Exercise instructions: Could you restate all of the records exactly, leaving out the pictures?

Records for the task:
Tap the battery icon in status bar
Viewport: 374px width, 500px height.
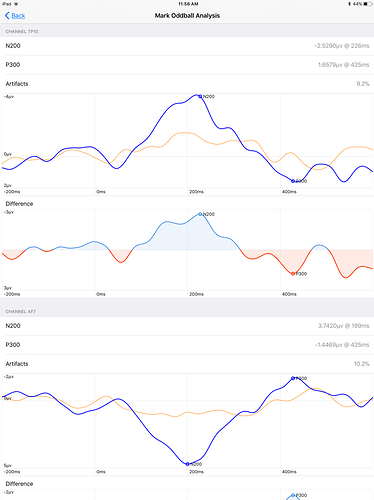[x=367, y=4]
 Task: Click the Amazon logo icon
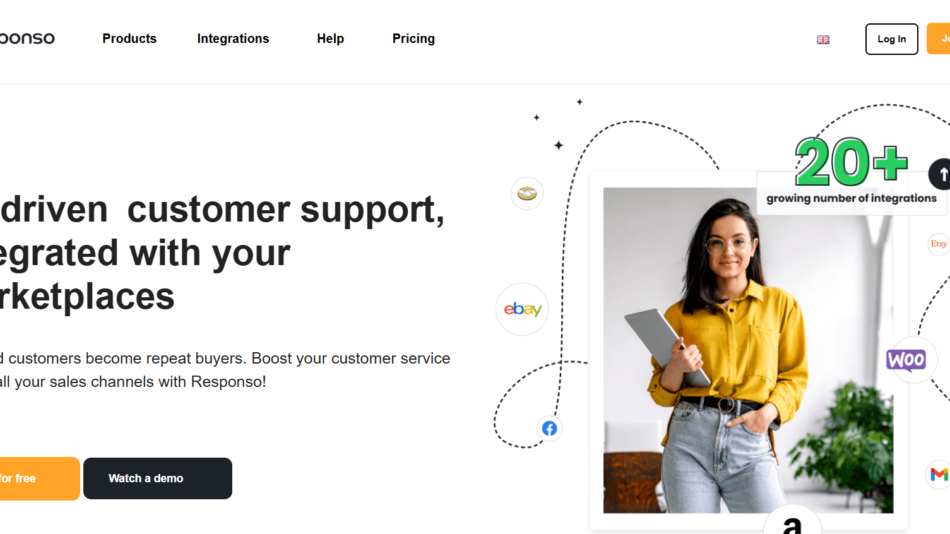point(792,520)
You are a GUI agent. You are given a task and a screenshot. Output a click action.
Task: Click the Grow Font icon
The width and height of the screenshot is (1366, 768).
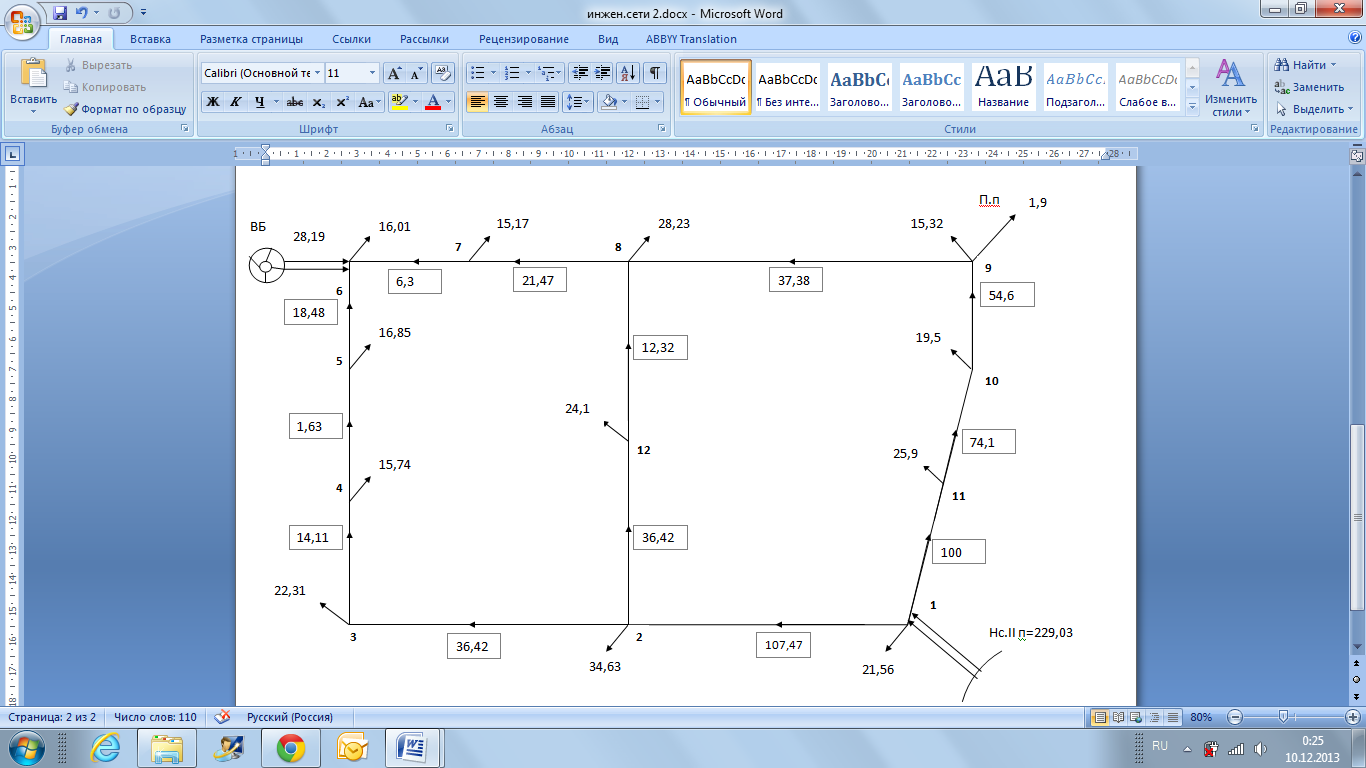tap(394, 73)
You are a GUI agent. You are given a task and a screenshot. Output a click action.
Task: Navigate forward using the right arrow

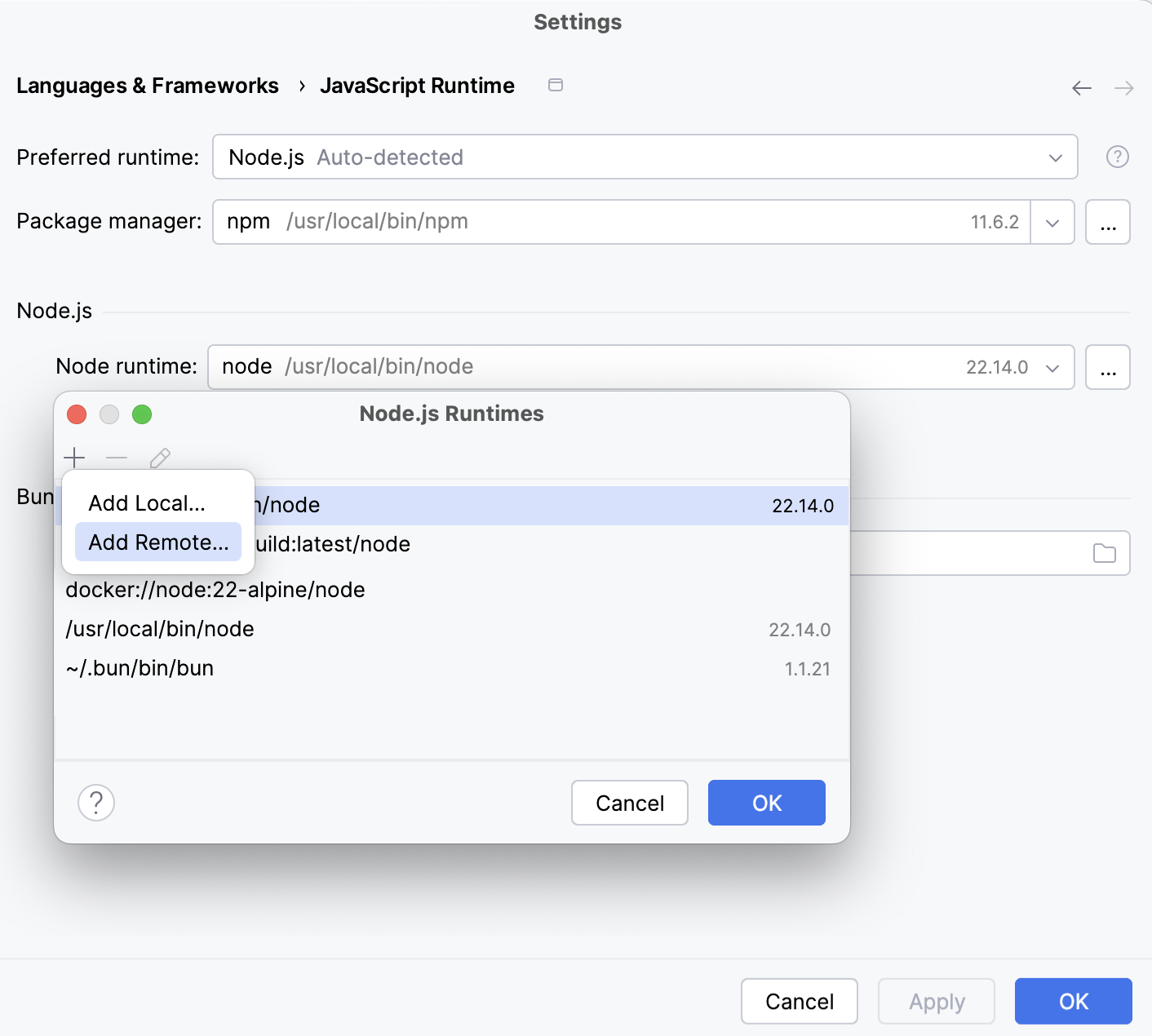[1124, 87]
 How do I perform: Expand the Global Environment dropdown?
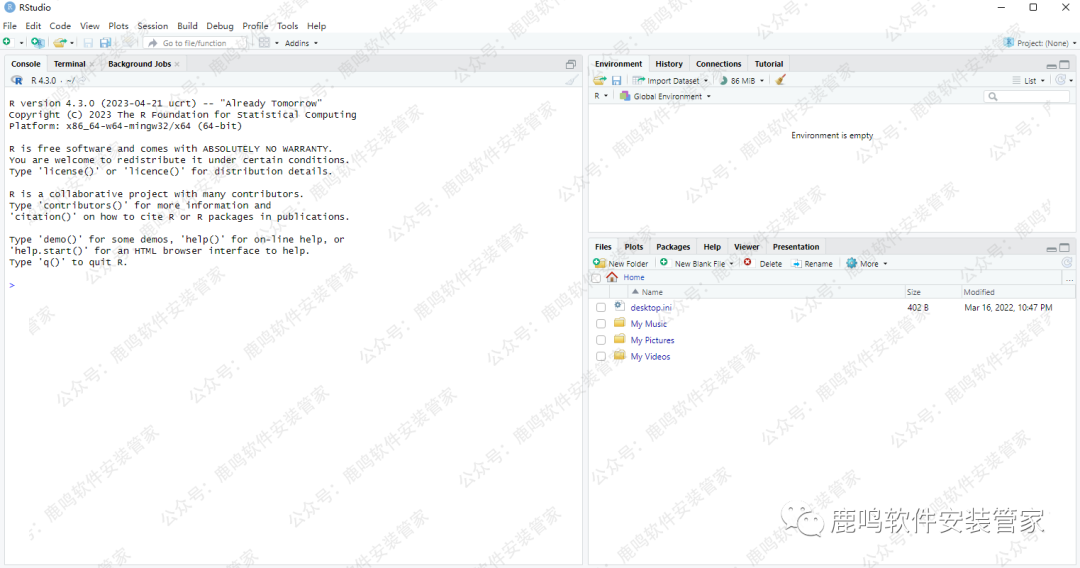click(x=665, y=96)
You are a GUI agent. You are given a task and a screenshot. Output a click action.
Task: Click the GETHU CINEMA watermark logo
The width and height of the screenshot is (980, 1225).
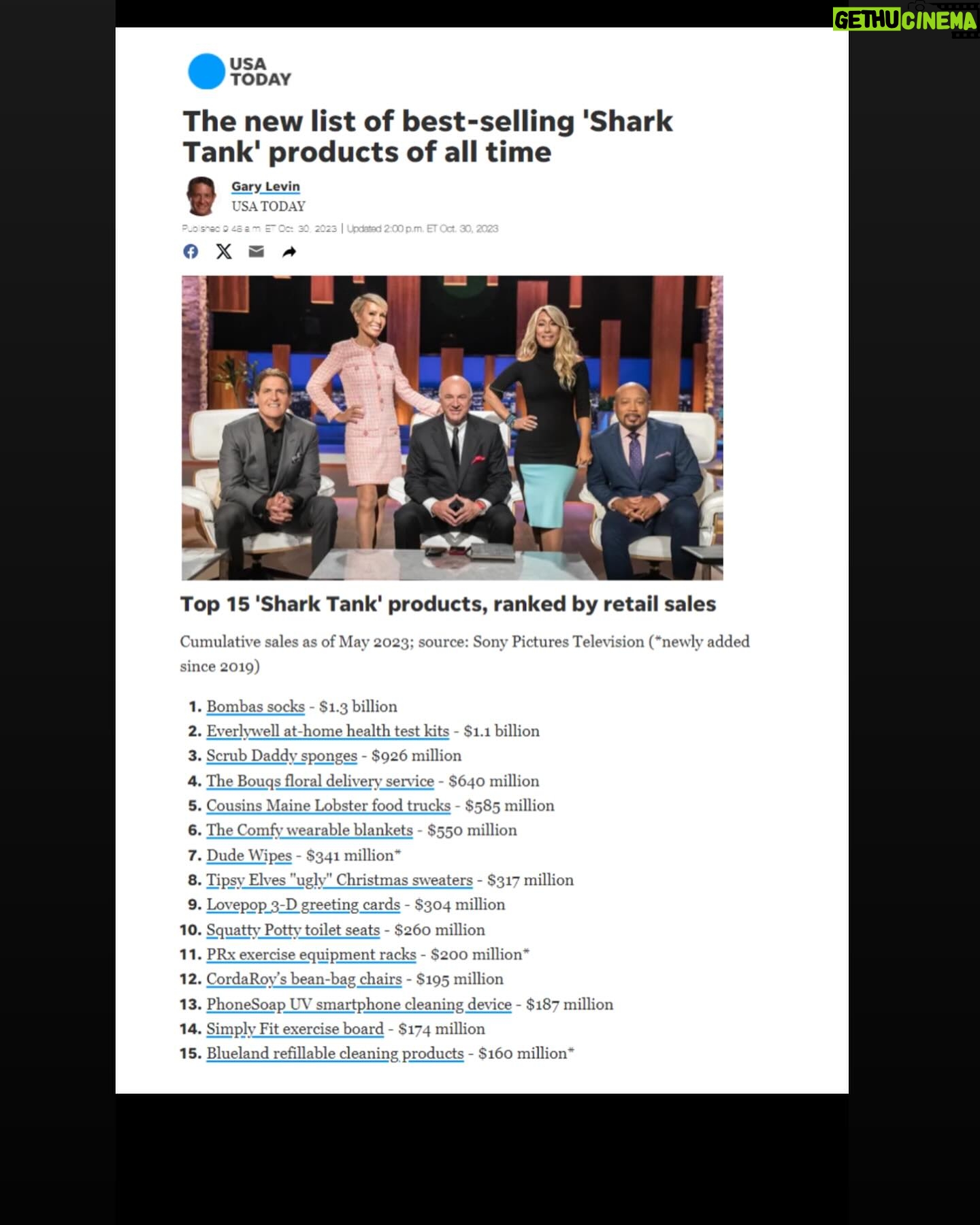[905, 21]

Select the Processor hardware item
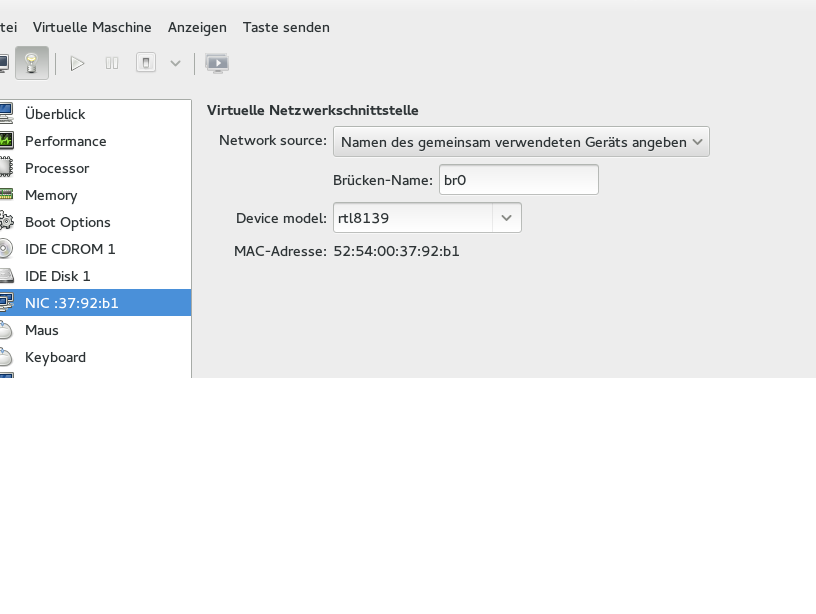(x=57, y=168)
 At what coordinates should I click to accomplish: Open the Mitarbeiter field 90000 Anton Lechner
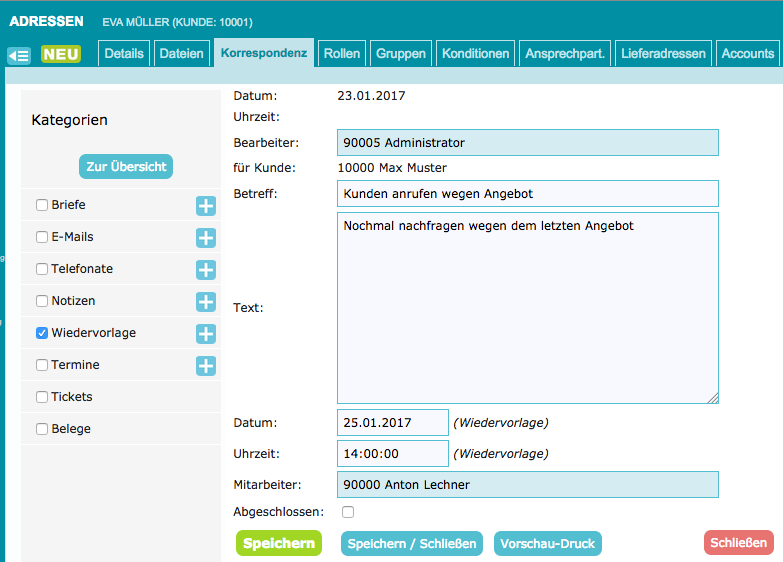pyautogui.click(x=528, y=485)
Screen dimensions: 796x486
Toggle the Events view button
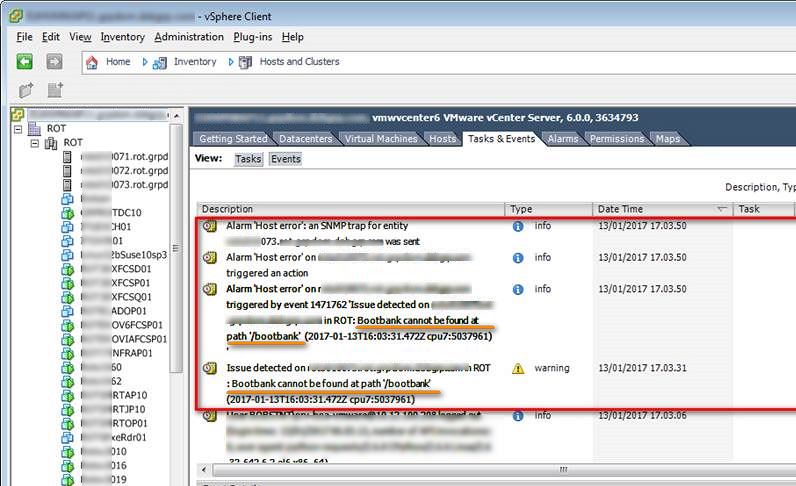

Result of this task:
Tap the battery icon in status bar
Viewport: 374px width, 500px height.
[x=367, y=4]
 Task: Click the Amazon logo icon
point(792,520)
You are a GUI agent. You are given a task and a screenshot. Output a click action.
Task: Click the Grow Font icon
The width and height of the screenshot is (1366, 768).
tap(394, 73)
You are a GUI agent. You are given a task and a screenshot. Output a click action.
Task: Navigate forward using the right arrow

[1124, 87]
 How do I perform: Expand the Global Environment dropdown?
click(x=665, y=96)
You are a GUI agent. You are given a task and a screenshot. Output a click action.
Task: Click the GETHU CINEMA watermark logo
The width and height of the screenshot is (980, 1225).
[905, 21]

Select the Processor hardware item
(x=57, y=168)
 At what coordinates should I click to accomplish: Open the Mitarbeiter field 90000 Anton Lechner
pyautogui.click(x=528, y=485)
Screen dimensions: 796x486
Toggle the Events view button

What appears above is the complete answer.